> [ПРОВЕРЬТЕ ПОНИМАНИЕ]:
• 1. Куда, согласно тексту о Пушкине и Радищеве, посылали учиться Радищева?
• 2. Перепишите фрагмент текста о Пушкине и Радищеве, начиная с «Пример: у Пушкина» и дальше до «и следовать доброму.», подставив «правителю» вместо «государю».

> [ТЕКСТ ДЛЯ ЧТЕНИЯ]:
Далее: Пушкин немного оглядывается на историю Радищева, ну и, прежде всего, отмечает там сугубое невежество. Действительно, Радищева посылали учиться в Германию, как и Ломоносова; но, в отличие от Ломоносова, он не выучился ни по-немецки, ни по латыни, и потому не мог понимать своих профессоров. Потоптавшись за границей и попробовавши только баварского пива, он вернулся обратно.
И, наконец, главное обвинение, которое Пушкин предъявляет Радищеву, — это все то же мечтательство. Как сказать? Это не только поза диссидента, не учитывающая реальных условий страны, но это и нежелание заняться конкретикой черного труда, засуча рукава. В этом смысле, Пушкин еще этого не пишет, но договорит за него Достоевский, — именно в пушкинской своей речи он покажет, что эти обличающие диссиденты, типа Алеко, тоже ведь берут начало с Радищева. И призыв Достоевского: смирись, гордый человек и, прежде всего, смири свою гордость; смирись праздный человек и, прежде всего, поработай на родной ниве, — это призыв к диссидентам.
И даже более того: кто внимательно читал роман «Бесы», помнит, что там есть имя радищев с маленькой буквы: «доморощенные сопляки радищевы». То есть мы видим, что, как бы начиная с Пушкина и, особенно — в Достоевском, намечается линия реакции на реакцию, начинается новое государственное мышление, хотя для Пушкина, его отношения с царем и с двором — это трагедия как раз неосуществившегося доброго намерения. Но намерение само присутствует! Этого нельзя отрицать. А именно: вот эта новая идея Пушкина-Достоевского — идея сотрудничества свободного мыслителя с государством. Но уже не петровское сотрудничество, которое на деле не сотрудничество, а ленинские «колесики и винтики», сотрудничество мыслящей единицы на условиях свободного паритета и взаимоуважения, — вот этот, так сказать, новый статус христианского свободного государственника.
Пример: у Пушкина — там что-то осуществилось, что-то же и нет, но было начато: «Записка о народном воспитании». Это мыслящей одиночке, это независимому мыслителю заказано подать Записку об основных направлениях народного образования — госзаказ. Положим, что пушкинской запиской остались недовольны. Пушкин пишет сам: «Я упомянул о том, что следует подавить частное воспитание, — а как раз идея диссидентская конца XVIII‑го века — упор на частное воспитание; — «тем не менее, — продолжает Пушкин, — мне вымыли голову». Как бы то ни было, записка осталась; положим, она осталась в архиве. Но ведь любому государю, который принимает бразды правления, остается архив, и он приглашается осудить худое и следовать доброму.

Записи набора данных:
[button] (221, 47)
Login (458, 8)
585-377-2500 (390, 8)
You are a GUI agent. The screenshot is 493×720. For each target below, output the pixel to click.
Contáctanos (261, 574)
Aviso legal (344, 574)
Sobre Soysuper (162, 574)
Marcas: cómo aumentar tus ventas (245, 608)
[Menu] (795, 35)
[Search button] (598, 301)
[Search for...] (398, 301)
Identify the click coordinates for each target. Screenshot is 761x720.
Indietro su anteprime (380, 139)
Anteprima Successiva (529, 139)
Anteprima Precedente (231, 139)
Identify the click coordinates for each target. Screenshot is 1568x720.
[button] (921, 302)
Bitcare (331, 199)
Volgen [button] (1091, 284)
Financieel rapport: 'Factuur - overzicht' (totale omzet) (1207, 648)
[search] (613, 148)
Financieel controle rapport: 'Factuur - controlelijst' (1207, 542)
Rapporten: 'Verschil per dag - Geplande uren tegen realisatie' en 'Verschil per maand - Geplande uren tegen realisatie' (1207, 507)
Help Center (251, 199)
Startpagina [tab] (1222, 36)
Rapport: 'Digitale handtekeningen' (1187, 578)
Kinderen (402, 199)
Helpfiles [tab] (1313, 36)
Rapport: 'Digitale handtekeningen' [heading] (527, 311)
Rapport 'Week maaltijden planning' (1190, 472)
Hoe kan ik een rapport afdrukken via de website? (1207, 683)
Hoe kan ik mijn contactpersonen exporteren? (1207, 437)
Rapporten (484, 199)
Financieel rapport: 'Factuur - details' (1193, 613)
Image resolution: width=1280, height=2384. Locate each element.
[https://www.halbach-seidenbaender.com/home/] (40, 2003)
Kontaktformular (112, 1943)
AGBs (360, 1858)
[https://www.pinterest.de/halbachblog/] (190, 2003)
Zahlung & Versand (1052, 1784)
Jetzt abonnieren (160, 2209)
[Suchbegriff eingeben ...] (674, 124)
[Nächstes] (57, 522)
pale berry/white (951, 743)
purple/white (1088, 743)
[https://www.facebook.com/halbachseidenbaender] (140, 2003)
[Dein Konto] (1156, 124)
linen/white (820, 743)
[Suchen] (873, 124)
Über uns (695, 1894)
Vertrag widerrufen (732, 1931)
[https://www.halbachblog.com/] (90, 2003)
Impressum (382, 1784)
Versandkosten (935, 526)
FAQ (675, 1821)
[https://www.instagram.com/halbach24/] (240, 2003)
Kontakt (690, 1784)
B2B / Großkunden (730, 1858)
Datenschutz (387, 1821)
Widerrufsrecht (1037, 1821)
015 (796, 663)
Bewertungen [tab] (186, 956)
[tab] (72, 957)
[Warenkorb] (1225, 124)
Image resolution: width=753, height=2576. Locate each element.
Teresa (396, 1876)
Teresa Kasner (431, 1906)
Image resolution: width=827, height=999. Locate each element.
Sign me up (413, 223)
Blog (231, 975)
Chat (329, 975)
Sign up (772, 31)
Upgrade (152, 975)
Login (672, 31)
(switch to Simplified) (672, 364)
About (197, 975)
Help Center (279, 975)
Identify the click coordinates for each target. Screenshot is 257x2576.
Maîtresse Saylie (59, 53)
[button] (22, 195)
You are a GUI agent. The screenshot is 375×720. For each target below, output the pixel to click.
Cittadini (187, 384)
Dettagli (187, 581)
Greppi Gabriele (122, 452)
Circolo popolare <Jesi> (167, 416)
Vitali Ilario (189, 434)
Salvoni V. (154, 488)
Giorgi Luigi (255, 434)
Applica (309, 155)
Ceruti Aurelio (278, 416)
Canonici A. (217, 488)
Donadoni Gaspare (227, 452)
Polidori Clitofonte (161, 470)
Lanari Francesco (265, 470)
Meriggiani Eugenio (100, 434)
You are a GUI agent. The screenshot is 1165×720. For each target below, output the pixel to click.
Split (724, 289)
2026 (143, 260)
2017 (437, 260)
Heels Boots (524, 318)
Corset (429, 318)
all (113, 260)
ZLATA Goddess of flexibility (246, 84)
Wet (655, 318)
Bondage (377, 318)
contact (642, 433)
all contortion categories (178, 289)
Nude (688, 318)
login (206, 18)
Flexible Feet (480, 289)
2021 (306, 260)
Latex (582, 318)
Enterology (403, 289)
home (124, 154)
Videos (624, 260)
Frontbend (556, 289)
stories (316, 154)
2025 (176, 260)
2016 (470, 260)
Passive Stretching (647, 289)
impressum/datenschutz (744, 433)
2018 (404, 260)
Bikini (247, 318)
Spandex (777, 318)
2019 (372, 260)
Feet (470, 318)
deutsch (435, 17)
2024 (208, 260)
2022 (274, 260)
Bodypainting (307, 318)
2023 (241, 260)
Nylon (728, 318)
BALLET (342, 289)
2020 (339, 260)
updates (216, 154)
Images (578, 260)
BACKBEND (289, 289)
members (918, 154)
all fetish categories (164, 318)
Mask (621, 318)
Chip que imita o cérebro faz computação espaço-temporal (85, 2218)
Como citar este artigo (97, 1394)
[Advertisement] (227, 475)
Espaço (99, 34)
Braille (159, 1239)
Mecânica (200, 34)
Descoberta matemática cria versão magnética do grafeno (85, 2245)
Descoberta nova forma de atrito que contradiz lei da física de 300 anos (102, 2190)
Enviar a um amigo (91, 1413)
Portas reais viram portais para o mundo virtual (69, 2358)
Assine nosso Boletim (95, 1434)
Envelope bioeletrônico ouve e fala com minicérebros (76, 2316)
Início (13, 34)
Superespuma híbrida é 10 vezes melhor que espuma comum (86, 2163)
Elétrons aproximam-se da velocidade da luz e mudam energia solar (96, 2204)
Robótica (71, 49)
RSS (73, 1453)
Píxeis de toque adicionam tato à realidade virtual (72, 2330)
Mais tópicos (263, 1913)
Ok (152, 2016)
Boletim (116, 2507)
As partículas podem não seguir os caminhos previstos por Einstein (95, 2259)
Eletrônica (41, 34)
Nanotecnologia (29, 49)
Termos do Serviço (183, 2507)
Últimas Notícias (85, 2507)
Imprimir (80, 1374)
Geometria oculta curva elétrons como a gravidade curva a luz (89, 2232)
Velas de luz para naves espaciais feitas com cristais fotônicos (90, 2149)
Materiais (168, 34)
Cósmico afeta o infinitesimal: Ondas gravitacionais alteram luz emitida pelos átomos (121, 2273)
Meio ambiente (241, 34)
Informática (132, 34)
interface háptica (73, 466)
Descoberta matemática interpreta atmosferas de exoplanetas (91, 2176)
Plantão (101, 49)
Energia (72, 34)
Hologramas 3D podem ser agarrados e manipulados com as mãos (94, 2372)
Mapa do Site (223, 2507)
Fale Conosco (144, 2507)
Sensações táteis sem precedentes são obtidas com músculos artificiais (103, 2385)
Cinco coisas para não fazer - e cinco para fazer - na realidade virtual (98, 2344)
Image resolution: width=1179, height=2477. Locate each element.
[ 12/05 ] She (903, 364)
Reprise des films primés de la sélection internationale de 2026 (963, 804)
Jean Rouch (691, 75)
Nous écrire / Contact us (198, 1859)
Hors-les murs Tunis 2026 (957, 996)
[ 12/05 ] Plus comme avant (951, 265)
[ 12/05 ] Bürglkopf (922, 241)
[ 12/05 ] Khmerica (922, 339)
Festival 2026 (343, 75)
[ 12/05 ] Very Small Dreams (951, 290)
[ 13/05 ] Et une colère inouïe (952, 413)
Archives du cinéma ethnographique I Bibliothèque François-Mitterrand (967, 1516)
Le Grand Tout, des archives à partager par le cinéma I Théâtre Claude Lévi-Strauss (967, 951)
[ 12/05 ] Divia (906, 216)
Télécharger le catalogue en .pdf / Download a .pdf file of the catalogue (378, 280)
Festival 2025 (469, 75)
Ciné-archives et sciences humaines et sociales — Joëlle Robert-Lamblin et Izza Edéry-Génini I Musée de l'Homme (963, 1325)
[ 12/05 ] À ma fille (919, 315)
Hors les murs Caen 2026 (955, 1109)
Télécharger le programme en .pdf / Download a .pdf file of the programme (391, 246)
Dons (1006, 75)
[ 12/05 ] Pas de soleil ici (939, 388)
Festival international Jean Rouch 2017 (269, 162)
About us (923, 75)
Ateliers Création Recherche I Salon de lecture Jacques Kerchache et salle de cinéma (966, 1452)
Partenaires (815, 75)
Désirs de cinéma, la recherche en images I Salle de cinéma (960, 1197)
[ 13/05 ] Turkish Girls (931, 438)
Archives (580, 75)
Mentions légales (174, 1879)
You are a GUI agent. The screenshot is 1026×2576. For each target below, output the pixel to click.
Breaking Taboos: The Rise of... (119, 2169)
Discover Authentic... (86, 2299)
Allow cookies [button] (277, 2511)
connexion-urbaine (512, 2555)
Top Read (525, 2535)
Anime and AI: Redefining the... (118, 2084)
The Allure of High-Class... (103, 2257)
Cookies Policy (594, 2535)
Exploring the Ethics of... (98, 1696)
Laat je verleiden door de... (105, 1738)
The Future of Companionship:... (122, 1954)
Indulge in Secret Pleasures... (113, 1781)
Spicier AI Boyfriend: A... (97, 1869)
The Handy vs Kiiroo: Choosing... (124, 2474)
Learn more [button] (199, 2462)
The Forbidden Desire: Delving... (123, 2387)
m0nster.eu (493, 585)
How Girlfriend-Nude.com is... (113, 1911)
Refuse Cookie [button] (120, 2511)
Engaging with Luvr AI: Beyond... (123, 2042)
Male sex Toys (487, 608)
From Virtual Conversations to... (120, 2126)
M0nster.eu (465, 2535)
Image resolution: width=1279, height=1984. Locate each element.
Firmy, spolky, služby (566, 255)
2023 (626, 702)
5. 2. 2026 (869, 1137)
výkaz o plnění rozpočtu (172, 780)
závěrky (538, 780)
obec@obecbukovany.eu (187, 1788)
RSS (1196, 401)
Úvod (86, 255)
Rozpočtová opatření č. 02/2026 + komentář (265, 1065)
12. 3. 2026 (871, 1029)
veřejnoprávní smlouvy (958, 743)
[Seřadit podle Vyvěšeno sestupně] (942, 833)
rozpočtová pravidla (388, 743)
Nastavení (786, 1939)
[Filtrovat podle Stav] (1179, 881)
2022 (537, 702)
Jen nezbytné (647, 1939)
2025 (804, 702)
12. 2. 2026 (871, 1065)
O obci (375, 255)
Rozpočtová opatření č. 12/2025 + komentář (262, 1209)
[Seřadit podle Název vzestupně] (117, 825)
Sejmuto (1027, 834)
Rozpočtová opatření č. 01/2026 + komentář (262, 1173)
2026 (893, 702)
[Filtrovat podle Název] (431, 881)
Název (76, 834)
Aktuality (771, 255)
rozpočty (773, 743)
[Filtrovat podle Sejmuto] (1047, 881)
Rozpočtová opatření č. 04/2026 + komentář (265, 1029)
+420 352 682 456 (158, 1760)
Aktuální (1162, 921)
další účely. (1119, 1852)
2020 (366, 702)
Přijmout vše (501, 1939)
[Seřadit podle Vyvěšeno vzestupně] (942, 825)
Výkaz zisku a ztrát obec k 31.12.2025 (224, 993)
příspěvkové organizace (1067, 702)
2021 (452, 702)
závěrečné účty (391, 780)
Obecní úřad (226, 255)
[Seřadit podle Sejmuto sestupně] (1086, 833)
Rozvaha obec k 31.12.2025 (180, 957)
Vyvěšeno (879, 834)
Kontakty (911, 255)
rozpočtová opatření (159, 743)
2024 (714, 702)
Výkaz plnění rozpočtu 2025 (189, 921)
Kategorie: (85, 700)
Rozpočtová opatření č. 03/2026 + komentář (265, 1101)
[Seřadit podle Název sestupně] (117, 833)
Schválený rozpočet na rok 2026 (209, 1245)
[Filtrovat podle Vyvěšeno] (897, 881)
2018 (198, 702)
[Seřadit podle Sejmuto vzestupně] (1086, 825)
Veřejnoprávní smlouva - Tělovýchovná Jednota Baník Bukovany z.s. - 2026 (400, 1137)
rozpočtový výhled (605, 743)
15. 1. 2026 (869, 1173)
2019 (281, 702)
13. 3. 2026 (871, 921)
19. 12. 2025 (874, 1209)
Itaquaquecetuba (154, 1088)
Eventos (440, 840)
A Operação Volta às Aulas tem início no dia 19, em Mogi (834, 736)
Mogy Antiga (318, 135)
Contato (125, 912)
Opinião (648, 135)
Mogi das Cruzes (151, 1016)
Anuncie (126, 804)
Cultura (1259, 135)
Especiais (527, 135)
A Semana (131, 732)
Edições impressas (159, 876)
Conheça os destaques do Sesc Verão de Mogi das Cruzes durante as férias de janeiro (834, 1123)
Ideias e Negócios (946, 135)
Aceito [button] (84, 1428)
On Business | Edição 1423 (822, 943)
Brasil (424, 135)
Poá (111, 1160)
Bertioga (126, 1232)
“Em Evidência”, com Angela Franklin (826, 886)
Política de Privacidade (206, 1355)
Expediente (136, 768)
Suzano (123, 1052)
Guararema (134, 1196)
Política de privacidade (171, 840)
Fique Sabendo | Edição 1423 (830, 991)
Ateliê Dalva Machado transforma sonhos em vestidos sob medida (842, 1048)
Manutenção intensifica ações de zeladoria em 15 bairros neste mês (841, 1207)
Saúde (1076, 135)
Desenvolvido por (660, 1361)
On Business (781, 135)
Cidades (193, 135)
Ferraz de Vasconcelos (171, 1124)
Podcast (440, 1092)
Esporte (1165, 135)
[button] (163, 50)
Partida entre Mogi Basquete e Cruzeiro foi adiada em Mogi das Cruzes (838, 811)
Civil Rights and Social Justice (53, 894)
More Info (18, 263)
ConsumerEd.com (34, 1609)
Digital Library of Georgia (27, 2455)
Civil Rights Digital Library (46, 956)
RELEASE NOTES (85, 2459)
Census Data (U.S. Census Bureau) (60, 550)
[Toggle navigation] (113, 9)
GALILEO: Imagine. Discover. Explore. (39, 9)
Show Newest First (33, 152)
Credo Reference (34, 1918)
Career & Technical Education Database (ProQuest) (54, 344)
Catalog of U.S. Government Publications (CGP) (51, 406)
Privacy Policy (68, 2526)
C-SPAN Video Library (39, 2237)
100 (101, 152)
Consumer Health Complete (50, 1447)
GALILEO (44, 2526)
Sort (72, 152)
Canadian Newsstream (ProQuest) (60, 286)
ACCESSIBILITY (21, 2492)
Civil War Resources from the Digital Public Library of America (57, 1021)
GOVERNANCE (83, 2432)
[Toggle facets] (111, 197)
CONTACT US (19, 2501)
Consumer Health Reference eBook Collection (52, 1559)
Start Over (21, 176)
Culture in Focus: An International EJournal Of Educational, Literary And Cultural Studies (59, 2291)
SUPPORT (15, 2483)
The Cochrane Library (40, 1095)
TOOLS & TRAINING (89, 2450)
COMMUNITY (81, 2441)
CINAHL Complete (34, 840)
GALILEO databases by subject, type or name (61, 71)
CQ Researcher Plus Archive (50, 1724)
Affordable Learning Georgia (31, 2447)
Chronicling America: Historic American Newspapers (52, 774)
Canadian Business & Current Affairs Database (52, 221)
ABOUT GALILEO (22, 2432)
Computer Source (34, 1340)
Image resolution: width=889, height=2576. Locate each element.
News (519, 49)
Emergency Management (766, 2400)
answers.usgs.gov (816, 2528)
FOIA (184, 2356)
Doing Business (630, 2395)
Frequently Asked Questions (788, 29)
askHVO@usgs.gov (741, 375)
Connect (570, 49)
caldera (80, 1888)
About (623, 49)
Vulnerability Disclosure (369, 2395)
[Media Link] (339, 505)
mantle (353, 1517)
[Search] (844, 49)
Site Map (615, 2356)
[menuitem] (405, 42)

> [РЕЗУЛЬТАТЫ УПРАЖНЕНИЯ]:
• 1. В Германию.

• 2.
Пример: у Пушкина — там что-то осуществилось, что-то же и нет, но было начато: «Записка о народном воспитании». Это мыслящей одиночке, это независимому мыслителю заказано подать Записку об основных направлениях народного образования — госзаказ. Положим, что пушкинской запиской остались недовольны. Пушкин пишет сам: «Я упомянул о том, что следует подавить частное воспитание, — а как раз идея диссидентская конца XVIII‑го века — упор на частное воспитание; — «тем не менее, — продолжает Пушкин, — мне вымыли голову». Как бы то ни было, записка осталась; положим, она осталась в архиве. Но ведь любому правителю, который принимает бразды правления, остается архив, и он приглашается осудить худое и следовать доброму.